───── Source material ─────

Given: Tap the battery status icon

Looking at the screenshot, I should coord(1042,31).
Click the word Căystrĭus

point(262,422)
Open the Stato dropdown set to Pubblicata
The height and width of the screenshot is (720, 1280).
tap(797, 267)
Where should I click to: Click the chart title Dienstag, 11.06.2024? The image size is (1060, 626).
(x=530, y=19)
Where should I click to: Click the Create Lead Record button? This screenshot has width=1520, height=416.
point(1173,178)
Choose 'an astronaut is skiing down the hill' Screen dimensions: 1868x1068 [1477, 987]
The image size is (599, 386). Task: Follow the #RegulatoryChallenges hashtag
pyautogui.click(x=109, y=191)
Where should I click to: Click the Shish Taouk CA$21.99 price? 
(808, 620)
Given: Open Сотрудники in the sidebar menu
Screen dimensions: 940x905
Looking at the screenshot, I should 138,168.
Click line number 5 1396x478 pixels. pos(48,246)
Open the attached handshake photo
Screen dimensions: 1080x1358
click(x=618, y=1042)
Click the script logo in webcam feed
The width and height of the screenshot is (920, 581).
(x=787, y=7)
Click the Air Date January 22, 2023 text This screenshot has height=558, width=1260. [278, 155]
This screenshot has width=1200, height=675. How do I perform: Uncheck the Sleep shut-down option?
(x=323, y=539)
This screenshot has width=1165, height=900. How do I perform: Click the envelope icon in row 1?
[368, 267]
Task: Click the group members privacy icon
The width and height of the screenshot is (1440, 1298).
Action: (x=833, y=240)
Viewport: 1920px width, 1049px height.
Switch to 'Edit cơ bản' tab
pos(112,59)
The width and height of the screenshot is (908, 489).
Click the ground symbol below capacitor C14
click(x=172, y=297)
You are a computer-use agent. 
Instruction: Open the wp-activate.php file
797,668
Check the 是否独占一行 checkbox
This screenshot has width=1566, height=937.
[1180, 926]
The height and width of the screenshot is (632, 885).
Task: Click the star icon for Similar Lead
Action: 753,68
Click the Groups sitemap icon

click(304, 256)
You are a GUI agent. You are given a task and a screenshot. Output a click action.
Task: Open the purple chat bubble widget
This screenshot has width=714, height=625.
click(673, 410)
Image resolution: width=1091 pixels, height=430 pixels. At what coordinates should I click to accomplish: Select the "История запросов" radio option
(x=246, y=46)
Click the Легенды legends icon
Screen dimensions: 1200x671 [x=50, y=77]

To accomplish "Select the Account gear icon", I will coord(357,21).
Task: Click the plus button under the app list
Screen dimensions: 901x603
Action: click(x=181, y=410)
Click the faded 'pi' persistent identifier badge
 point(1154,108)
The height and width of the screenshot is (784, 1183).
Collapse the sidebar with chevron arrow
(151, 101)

─────

Work request: Write out, exactly and with nothing else, the lines of the listing above from its first line through the line with "Task: Click the group members privacy icon".

Reply to the task:
Given: Tap the battery status icon

Looking at the screenshot, I should coord(1042,31).
Click the word Căystrĭus

point(262,422)
Open the Stato dropdown set to Pubblicata
The height and width of the screenshot is (720, 1280).
tap(797, 267)
Where should I click to: Click the chart title Dienstag, 11.06.2024? The image size is (1060, 626).
(x=530, y=19)
Where should I click to: Click the Create Lead Record button? This screenshot has width=1520, height=416.
point(1173,178)
Choose 'an astronaut is skiing down the hill' Screen dimensions: 1868x1068 [1477, 987]
The image size is (599, 386). Task: Follow the #RegulatoryChallenges hashtag
pyautogui.click(x=109, y=191)
Where should I click to: Click the Shish Taouk CA$21.99 price? 
(808, 620)
Given: Open Сотрудники in the sidebar menu
Screen dimensions: 940x905
Looking at the screenshot, I should 138,168.
Click line number 5 1396x478 pixels. pos(48,246)
Open the attached handshake photo
Screen dimensions: 1080x1358
click(x=618, y=1042)
Click the script logo in webcam feed
The width and height of the screenshot is (920, 581).
(x=787, y=7)
Click the Air Date January 22, 2023 text This screenshot has height=558, width=1260. [278, 155]
This screenshot has width=1200, height=675. How do I perform: Uncheck the Sleep shut-down option?
(x=323, y=539)
This screenshot has width=1165, height=900. How do I perform: Click the envelope icon in row 1?
[368, 267]
Task: Click the group members privacy icon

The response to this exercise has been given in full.